Der Buchhandel war vor fast zehn Jahren noch nicht so umkämpft wie heute, bereut hat Georg Spielmann seinen Schritt jedoch noch nie: „Ich mache das seit 16 Jahren, darunter fünf Tage, an denen ich keine Lust hatte. Ich finde, das ist ein guter Schnitt.“ Und sowieso sei der Spaß an dem, was man mache, nicht bezahlbar. Natürlich sind neue Ideen gefordert, wo die Menschheit zum Shoppen lieber auf der Couch bleibt und zum schnellen Kauf per Klick neigt. Dass aber sowohl die Lesungen mit zumeist sehr bekannten Autoren als auch die kleineren Veranstaltungen wie das Pub-Quiz derart in den Fokus rücken würden, „das hatte ich vorher so nicht am Zettel“. Peu à Peu wird so aus dem Buchhändler auch eine Art Eventmanager, sein Geschäft auch dank der Kaffeemaschine ein Treffpunkt, ein Begriff. Heute sei Olpe einer der größten Veranstaltungsorte, „darauf bin ich stolz. Ich habe eine Gelegenheit gekriegt und sie ergriffen“. Was ihn antreibt, ist die Neugier. Ehrgeiz auch? Spielmann überlegt. „Ja. Aber bedingt. Es ist die Lust an dem, was ich tue.“
“Sowieso sei der Spaß an dem,
was man mache, nicht bezahlbar.”
Kein Gewinn um jeden Preis
Natürlich betreibt auch Georg Spielmann sein Geschäft nicht aus reiner Nächstenliebe, aber Ultrakapitalismus, „Gewinn um jeden Preis“, wie er es ausdrückt, damit kann er nichts anfangen, „das ist nicht mein Ding“. Was Flüchtlinge angeht – denen müsse geholfen werden. Diejenigen Menschen, die sich schon auf den Weg gemacht haben, sind aus seiner Sicht nur die Spitze des Eisbergs. Als eine von vielen Fluchtursachen sieht Spielmann auch die Klimakatastrophe. Den von einem Journalisten geprägten Begriff „Wohlstandsapartheid“ findet er „sowas von treffend“, bezeichnet er doch Gegensätze, die auch in Olpe sichtbar sind. Wenn Spielmann Frauen und Männer durch die Stadt laufen sieht, die ihren Kindern nicht eben mal ein Eis kaufen können, „dann ist das als Vater für mich eine grauenhafte Vorstellung“. Den Menschen hinter dem Geflüchteten vor Augen ist es für ihn „eine einfache Kiste, wie immer im Leben: der kategorische Imperativ“.

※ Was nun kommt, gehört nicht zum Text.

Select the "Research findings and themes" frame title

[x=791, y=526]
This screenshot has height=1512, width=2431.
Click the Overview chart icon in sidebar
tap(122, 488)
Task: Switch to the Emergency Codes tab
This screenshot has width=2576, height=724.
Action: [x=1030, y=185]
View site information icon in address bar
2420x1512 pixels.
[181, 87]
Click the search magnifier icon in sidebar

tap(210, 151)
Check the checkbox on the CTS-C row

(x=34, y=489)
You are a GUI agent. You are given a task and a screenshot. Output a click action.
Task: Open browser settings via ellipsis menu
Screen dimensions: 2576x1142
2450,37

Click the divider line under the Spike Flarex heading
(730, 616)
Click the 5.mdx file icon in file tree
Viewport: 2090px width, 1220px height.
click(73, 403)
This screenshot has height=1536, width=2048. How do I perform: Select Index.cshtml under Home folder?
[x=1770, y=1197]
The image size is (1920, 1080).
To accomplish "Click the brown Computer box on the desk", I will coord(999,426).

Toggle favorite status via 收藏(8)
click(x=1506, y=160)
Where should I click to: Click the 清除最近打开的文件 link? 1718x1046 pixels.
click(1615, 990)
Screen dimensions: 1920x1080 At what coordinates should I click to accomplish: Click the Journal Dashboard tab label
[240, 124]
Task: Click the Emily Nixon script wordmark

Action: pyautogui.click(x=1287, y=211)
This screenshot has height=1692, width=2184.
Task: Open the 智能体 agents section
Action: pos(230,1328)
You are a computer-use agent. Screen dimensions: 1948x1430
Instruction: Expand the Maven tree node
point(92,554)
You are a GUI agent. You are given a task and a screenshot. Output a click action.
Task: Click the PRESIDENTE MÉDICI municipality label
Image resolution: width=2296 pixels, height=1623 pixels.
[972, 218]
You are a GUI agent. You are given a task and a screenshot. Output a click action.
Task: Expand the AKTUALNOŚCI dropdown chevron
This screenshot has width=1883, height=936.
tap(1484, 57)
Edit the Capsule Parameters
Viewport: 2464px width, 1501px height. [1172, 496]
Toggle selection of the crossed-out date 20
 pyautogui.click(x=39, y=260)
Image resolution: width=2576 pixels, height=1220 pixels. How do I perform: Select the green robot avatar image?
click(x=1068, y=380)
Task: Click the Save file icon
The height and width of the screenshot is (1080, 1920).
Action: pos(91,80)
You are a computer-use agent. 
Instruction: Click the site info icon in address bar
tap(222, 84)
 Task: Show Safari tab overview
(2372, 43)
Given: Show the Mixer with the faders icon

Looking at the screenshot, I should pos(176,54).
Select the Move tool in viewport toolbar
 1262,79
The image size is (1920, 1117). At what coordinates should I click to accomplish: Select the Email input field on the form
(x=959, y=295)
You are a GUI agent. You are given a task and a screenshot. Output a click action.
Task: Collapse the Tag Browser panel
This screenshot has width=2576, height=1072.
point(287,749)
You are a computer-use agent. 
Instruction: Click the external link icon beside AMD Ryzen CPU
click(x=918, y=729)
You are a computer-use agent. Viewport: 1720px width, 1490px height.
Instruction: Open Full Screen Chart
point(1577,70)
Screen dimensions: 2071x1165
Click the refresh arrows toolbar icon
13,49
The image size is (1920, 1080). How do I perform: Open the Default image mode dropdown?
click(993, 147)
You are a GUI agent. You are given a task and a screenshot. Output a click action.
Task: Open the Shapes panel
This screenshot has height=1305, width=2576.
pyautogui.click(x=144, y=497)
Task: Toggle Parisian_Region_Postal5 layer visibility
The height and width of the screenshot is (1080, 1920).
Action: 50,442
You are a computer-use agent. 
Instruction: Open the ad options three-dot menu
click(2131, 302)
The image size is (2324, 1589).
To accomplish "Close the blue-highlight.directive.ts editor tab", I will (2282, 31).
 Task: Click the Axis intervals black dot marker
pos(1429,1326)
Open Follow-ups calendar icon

„Ich fühle mich hier pudelwohl“
„Sehr, sehr freundlich“ habe man sein Geschäft in Olpe aufgenommen, erinnert sich Georg Spielmann an die erste Zeit als Buchhändler hier, um gleich hinterher zu schieben: „Aber wir waren auch freundlich!“ Für Olpe als Wohnort reicht es aus familiären Gründen zwar noch nicht, denn der in Trennung lebende Vater einer Tochter weiß sein Kind in Siegen fest verwurzelt. Doch ist die Stadt für ihn längst viel mehr als nur der Ort, an dem er arbeitet: „Ich habe inzwischen deutlich mehr Freunde in Olpe als in Siegen. Ich fühle mich hier pudelwohl.“
Nur eines könnte er nicht:
Direkt über der Buchhandlung einziehen. Ein bisschen Distanz zwischen Wohnen und Arbeiten darf es schon sein.